Investors just got a timeline for the most important concern facing the market, President Trump’s trade war with China.
Last night, CNBC reported that Vice Premier Liu He will visit Washington on October 10 and 11. Those are the first specific details the talks since both countries announced them early this month. CNBC cited unidentified sources.
The talks are key because trade disputes are paralyzing the world’s two largest economies. China has admitted it will struggle to keep growing if access to the U.S. market is limited. Its industrial profits and production numbers have also slowed, creating risk of business failures and defaults.
The tariffs are hurting American business confidence and slowing investment. Recent data suggests some of those worries may be spreading to U.S. consumers. That could be a problem for the market because consumer spending is the most important part of the economy. We’re also entering the key holiday-shopping season, which makes the October talks even more important.
Signs of Progress?
Tensions between Washington and Beijing have apparently calmed in the last two months after more than a year of worsening. In some cases, officials have delayed tariffs. In others, they’ve kept duties in place but not enforced them. Both countries have also said U.S. agricultural exports will increase, especially soybeans (@S).
There have been bumps along the way, like a Chinese delegation unexpectedly skipping a farm trip on September 20. Today other reports said Trump may block U.S. investment in companies like Alibaba (BABA).
Trade uncertainties come to dominate sentiment because it impacts so many companies in so many ways.
First, there are companies that do business directly in the country. These include names like BABA or a range of semiconductor companies. Just today, for example, memory-chip maker Micron Technologies (MU) crashed after losing access to Chinese tech giant Huawei.
Apple (AAPL) is impacted because it wants to sell more iPhones in China, one of the markets it has room to grow. AAPL also relies on the country as a manufacturing center.
Retailers, Banks and Earnings
Next, there are retailers that source merchandise from China.

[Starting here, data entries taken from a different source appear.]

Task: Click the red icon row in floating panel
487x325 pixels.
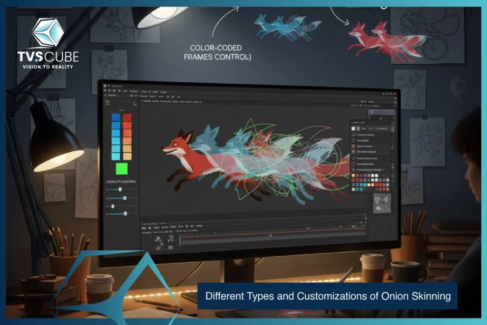Action: tap(353, 146)
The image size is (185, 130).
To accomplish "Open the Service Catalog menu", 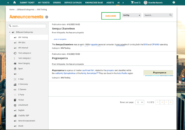I will click(73, 2).
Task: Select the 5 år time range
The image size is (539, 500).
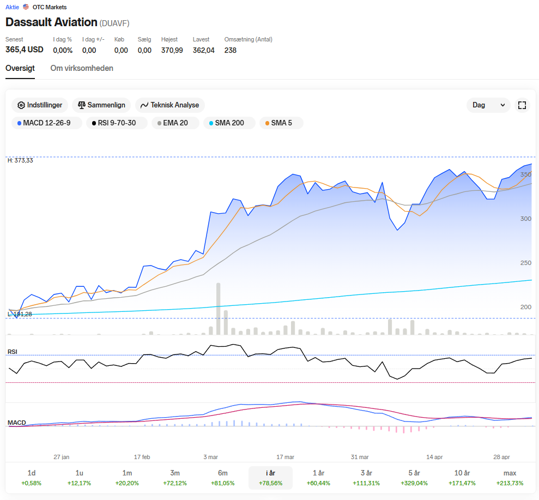Action: click(x=414, y=478)
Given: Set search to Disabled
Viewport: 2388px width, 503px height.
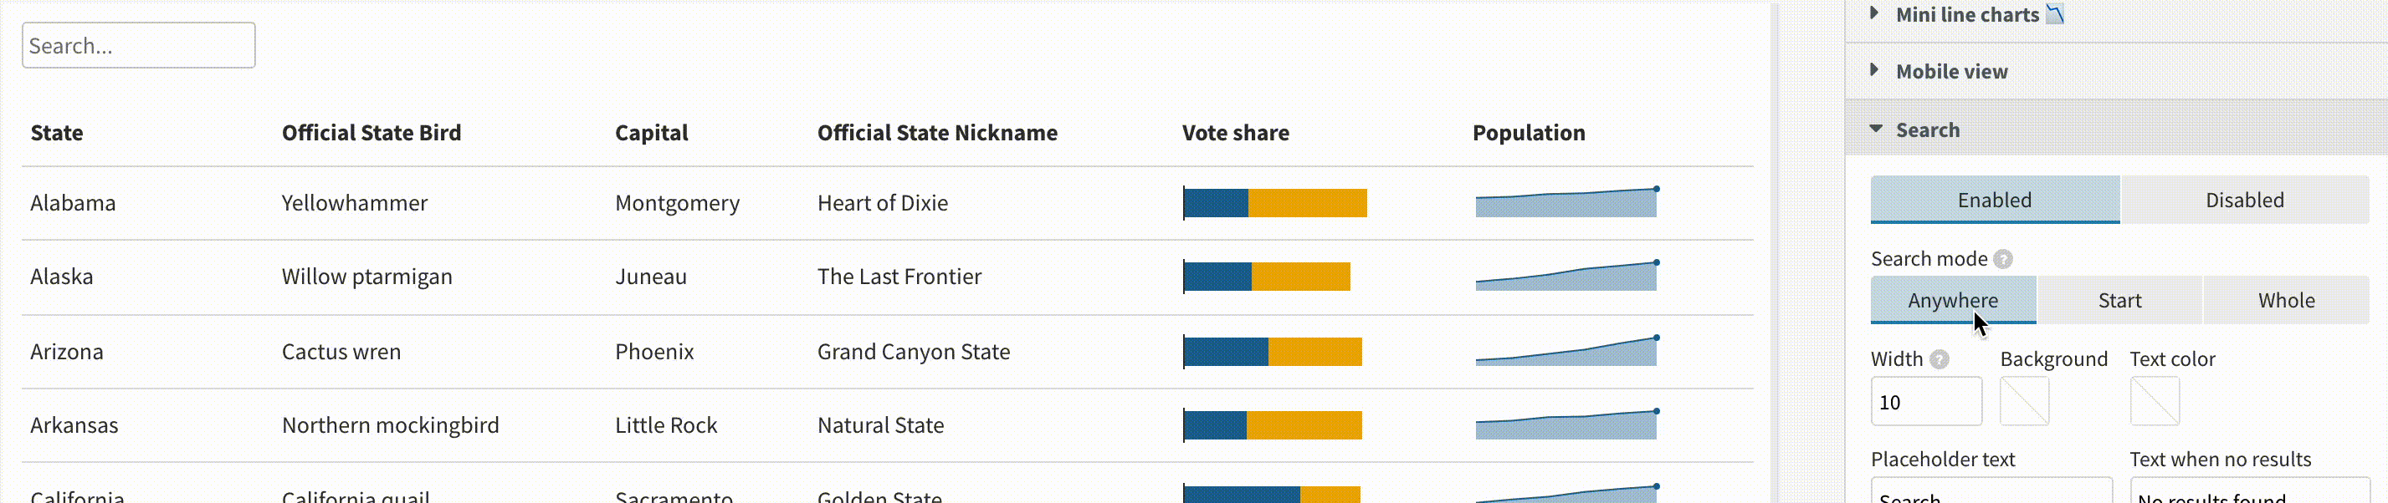Looking at the screenshot, I should click(x=2244, y=200).
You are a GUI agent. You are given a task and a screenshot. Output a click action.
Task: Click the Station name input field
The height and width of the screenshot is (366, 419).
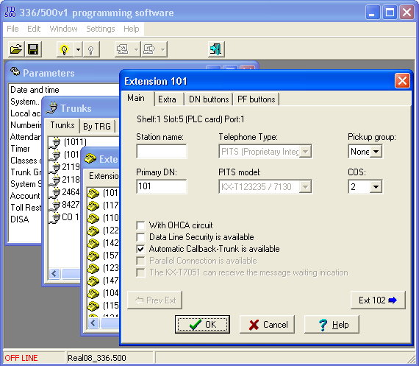click(162, 152)
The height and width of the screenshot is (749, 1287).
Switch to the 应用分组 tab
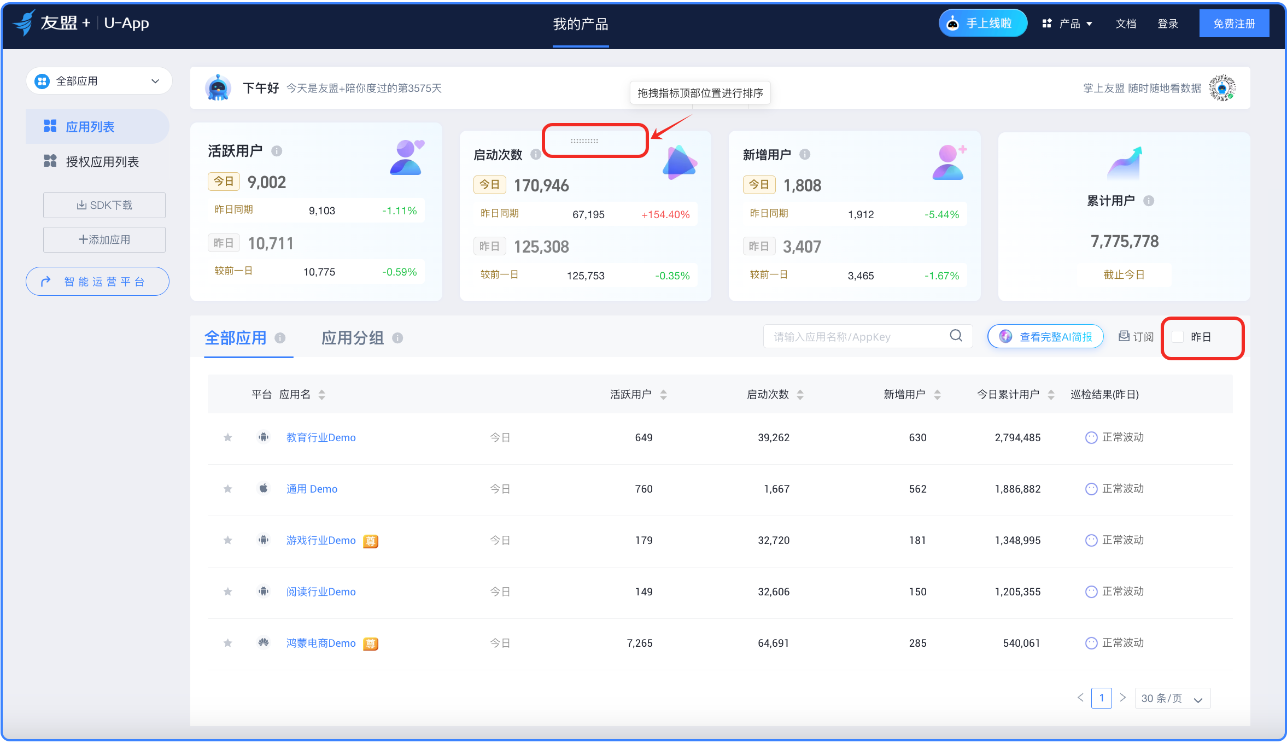pyautogui.click(x=353, y=338)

They were mostly exempted from tariffs until August.
Interest rates is perhaps the biggest part of the story because weakness in China means global borrowing costs remain low. That, in turn, makes it harder for banks to generate profit from lending. So, ironically, domestic financials may stand to gain the most from a trade deal with China.
Low rates have also increased the appeal of sectors like utilities and safe-havens like gold. All of those could be impacted by a trade deal.
The final thing to remember is that earnings season begins in mid-October. Don’t be surprised if management teams and analysts complain about tariffs more than ever. That also raises the stakes because investors could easily ignore those worries the second a deal is reached. Or, vice versa.
In conclusion, markets are unusually paralyzed by the China issue. The good news is traders may finally have the start of a timeline toward resolution. While there’s still plenty of uncertainty, we have a little more clarity now than before.